Continuarono a spingersi verso nordest fin quando giunsero a Montrose, una
cittadina senza troppe pretese, nei pressi del parco nazionale del Black
Canyon. Avevano bisogno di riposo e di pianificare bene il da farsi. La piccola
riserva di denaro di Isabel non era inesauribile e, mentre era possibile
ricorrere ai poteri di cui sia lei che Michael erano dotati per trasformare
l’acqua in benzina per la macchina, per i pasti la faccenda era ben diversa.
Dovevano trovare quanto prima un luogo in cui stabilirsi e cercare un lavoro.
Nascondersi in piena vista, come diceva Kyle, per non destare sospetti nella
gente, per non attirare l’attenzione su di loro.
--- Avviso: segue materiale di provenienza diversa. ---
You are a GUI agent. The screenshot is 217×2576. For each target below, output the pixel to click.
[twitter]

Rimasero a Montrose un paio di giorni. Avevano preso due stanze nel motel più a
buon mercato che erano riusciti a trovare, e Michael aveva addirittura dato una
mano nelle cucine di un fast food in sostituzione di un cuoco malato,
raggranellando così qualche spicciolo.
Ma quello che li preoccupava davvero era Liz. La giovane rispondeva se
interpellata, mangiava quando le mettevano davanti il cibo, faceva tutto ciò
che le veniva detto di fare, ma in un modo così automatico, distaccato, assente
che faceva dolere il cuore. E la notte rimaneva sveglia a lungo, lo sguardo
fisso nel buio, paventando il momento in cui sarebbe stata vinta dal sonno. Più
di una volta, infatti, Maria aveva dovuto scuoterla con forza per strapparla
agli incubi che la tormentavano, ma bastava che chiudesse gli occhi perché
questi ricominciassero.
Il terzo giorno, quando si destò, Liz era pallidissima e ricoperta di sudore
gelido. - Max! - gridò con voce strozzata.
Isabel, che divideva il letto con lei e Maria, schizzò a sedere e le mise una
mano sulla bocca. - Zitta! Shh, non gridare! -
La ragazza la fissò, chiaramente in preda allo choc, il petto che si alzava ed
abbassava convulso nel respiro affannoso. - Max... - ripeté, stavolta in un
sussurro. E si mise a piangere.
Soffrendo per lei, Isabel la sollevò e la strinse a sé cullandola. - Shh...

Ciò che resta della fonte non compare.